We Live in a State of Emergency
by A.W. Tozer
The fall of man has created a perpetual crisis. It will last until sin has been put down and Christ reigns over a redeemed and restored world.
Until that time the earth remains a disaster area and its inhabitants live in a state of extraordinary emergency.
Statesmen and economists talk hopefully of a "a return to normal conditions," but conditions have not been normal since "the woman saw that the tree was good for food . . . and pleasant" . . . and "to be desired to make one wise" and "took of the fruit thereof, and did eat, and gave also unto her husband with her; and he did eat."
It is not enough to say that we live in a state of moral crisis; that is true, but it is not all. To illustrate, we may say that war is a crisis in international relations, a breach of the peace between nations, but that is to leave much unsaid. Along with that breach comes widespread ruin, the death of countless thousands of human beings, the uprooting of families, indescribable mental and bodily suffering, the wanton destruction of property, hunger and disease and a hundred forms of misery which grow out of these other horrors and spread like fire over large portions of the earth, affecting millions of persons.
So the Fall was a moral crisis but it has affected every part of man's nature, moral, intellectual, psychological, spiritual and physical.
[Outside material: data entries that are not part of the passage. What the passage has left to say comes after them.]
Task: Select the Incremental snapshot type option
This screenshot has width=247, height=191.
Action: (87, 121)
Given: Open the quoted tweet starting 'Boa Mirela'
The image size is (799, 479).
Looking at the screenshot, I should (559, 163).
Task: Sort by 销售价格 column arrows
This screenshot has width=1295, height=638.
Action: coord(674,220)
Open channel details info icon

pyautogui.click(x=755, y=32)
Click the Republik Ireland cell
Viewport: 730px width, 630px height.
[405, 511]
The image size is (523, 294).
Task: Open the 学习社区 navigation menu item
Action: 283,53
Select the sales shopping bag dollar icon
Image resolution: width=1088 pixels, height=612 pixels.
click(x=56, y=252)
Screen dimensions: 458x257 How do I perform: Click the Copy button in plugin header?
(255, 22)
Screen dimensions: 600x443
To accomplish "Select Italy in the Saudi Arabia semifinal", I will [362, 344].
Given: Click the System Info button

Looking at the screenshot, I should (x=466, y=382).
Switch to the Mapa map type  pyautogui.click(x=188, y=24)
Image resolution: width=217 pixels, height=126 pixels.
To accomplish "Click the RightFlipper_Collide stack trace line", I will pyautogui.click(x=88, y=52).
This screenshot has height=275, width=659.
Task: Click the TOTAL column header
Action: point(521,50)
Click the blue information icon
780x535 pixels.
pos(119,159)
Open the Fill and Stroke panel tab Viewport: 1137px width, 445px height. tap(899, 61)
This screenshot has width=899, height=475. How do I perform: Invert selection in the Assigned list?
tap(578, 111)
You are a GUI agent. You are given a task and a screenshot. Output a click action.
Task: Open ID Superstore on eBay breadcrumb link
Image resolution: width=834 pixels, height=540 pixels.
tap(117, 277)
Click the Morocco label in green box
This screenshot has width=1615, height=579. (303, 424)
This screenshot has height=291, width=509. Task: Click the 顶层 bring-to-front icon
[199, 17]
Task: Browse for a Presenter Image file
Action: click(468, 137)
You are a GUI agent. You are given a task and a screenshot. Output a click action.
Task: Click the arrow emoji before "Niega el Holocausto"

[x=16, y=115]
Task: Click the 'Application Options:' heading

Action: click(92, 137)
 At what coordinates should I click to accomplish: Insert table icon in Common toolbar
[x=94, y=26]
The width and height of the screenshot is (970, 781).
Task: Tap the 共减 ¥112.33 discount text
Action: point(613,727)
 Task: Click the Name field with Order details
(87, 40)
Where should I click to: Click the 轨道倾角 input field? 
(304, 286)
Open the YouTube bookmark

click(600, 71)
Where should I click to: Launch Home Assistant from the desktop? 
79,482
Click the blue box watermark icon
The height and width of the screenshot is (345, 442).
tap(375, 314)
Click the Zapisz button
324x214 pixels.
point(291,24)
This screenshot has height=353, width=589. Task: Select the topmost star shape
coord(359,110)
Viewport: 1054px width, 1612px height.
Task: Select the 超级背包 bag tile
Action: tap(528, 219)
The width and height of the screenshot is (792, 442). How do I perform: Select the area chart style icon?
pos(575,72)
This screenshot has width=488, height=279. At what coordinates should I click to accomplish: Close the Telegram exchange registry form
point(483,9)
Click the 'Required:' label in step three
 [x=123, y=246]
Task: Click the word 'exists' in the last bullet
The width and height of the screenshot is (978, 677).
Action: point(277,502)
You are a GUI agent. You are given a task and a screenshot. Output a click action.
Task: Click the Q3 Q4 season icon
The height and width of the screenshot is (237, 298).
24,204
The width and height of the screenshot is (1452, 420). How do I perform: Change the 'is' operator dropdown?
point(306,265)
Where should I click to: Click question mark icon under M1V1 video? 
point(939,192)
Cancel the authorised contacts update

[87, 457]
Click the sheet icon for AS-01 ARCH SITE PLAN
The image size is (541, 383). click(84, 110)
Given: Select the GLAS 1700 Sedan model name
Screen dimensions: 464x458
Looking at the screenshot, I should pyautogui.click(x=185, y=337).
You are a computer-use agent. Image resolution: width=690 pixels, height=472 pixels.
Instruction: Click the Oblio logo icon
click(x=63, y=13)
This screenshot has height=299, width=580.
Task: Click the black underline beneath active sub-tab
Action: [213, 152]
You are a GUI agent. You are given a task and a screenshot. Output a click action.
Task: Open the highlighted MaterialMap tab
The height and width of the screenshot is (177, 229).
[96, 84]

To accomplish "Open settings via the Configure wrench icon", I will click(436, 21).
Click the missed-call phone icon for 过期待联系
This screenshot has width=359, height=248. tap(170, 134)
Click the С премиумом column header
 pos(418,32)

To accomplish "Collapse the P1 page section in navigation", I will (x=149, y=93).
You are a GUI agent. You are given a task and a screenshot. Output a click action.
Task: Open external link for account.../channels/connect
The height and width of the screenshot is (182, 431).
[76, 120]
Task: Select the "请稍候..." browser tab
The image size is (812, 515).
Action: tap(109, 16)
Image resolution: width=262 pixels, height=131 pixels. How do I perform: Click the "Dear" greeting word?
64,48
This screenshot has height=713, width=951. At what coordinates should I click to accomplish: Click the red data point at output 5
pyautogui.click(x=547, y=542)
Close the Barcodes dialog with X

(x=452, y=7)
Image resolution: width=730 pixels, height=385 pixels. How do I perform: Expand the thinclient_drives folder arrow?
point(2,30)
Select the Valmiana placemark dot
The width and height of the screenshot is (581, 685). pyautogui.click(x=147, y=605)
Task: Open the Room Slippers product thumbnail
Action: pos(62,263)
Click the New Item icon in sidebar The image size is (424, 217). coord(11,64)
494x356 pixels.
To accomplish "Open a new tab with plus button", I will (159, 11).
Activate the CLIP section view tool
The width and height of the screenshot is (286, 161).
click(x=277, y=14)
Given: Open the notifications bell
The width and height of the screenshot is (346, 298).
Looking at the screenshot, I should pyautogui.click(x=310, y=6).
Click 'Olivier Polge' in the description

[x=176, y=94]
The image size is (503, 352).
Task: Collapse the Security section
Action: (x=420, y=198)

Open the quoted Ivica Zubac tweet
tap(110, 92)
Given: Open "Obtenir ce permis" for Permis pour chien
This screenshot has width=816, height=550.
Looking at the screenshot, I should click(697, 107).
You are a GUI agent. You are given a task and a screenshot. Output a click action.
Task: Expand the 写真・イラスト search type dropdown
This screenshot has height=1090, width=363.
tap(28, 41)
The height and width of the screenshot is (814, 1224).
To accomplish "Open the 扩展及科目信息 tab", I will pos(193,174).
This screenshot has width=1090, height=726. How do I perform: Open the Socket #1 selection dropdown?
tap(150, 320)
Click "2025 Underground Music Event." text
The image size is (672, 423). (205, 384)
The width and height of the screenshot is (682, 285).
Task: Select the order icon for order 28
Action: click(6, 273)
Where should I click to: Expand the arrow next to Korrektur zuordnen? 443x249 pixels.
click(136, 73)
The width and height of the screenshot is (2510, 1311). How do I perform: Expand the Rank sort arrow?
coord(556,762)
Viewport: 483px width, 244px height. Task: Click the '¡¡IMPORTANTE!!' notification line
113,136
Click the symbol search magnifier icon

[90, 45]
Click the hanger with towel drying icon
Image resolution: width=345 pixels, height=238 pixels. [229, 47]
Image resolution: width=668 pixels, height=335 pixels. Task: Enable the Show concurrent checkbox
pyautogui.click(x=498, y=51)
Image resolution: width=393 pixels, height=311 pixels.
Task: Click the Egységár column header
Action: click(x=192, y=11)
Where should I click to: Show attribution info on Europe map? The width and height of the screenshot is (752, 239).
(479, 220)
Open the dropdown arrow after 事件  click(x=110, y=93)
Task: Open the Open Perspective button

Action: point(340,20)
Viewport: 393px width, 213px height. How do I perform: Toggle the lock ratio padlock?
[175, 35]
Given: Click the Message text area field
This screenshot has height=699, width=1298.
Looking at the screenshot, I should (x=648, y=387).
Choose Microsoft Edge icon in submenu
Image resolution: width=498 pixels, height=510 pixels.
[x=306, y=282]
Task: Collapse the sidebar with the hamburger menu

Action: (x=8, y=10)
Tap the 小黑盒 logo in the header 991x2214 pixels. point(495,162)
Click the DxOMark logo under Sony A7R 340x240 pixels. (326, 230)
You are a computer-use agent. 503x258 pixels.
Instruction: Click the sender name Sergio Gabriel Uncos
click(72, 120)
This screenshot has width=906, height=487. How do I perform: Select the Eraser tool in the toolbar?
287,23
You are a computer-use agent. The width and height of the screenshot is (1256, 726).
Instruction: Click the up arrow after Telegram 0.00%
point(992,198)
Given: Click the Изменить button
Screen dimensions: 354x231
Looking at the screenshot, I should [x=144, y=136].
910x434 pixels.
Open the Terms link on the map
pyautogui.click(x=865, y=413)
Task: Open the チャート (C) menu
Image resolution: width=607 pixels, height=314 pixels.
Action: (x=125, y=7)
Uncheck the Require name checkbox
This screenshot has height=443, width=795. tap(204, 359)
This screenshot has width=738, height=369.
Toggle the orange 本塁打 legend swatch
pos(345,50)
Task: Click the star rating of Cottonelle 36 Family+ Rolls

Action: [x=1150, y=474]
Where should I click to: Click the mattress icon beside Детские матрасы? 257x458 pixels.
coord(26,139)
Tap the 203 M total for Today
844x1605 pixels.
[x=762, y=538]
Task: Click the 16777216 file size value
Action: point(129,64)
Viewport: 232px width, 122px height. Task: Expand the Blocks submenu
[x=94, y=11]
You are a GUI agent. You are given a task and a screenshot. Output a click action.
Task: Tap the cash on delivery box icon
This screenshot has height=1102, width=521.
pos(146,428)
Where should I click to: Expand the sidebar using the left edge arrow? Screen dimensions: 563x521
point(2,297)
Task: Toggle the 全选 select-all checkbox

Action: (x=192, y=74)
His whole being has been deeply injured; the sin in his heart has overflowed into his total life, affecting his relation to God, to his fellow men and to everyone and everything that touches him.
There is also sound Bible reason to believe that nature itself, the brute creation, the earth and even the astronomical universe, have all felt the shock of man's sin and have been adversely affected by it.
When the Lord God drove out the man from the eastward garden and placed there cherubim and a flaming sword to prevent his return, the disaster was beginning to mount, and human history is little more than a record of its development.
It is not quite accurate to say that when our first parents fled from before the face of God they became fugitives and vagabonds in the earth; and it is certainly not true to say that they have passed from the love and care of the One who had created them and against whom they had so deeply revolted. God never abandoned the creatures made in His image. Had they not sinned He would have cared for them by His presence; now He cares for them by His providence till a ransomed and regenerated people can look once more on His face (Rev. 21:3, 22:4).
Men are lost but not abandoned; that is what the Holy Scriptures teach and that is what the Church is commissioned to declare. The traveler lost in a blizzard knows he is lost; it is the assurance that a rescue party is searching for him that prevents his knowledge from turning into despair. His friends may not reach him in time, but the hope that they will enables him to stay alive when hunger and cold and shock say that he should die.
Let a flood or a fire hit a populous countryside and no able-bodied citizen feels that he has any right to rest till he has done all he can to save as many as he can. While death stalks farmhouse and village no one dares relax; this is the accepted code by which we live. The critical emergency for some becomes an emergency for all, from the highest government official to the local Boy Scout troop. As long as the flood rages or the fire roars on, no one talks of "normal times". No times are normal while helpless people cower in the path of destruction.
In times of extraordinary crisis ordinary measures will not suffice. The world lives in such a time of crisis. Christians alone are in a position to rescue the perishing. We dare not settle down to try to live as if things were "normal". Nothing is normal while sin and lust and death roam the world, pouncing upon one and another till the whole population has been destroyed.
To me it has always been difficult to understand those evangelical Christians who insist upon living in the crisis as if no crisis existed. They say they serve the Lord, but they divide their days so as to leave plenty of time to play and loaf and enjoy the pleasures of the world as well. They are at ease while the world burns; and they can furnish many convincing reasons for their conduct, even quoting Scripture if you press them a bit.
I wonder whether such Christians actually believe in the fall of man.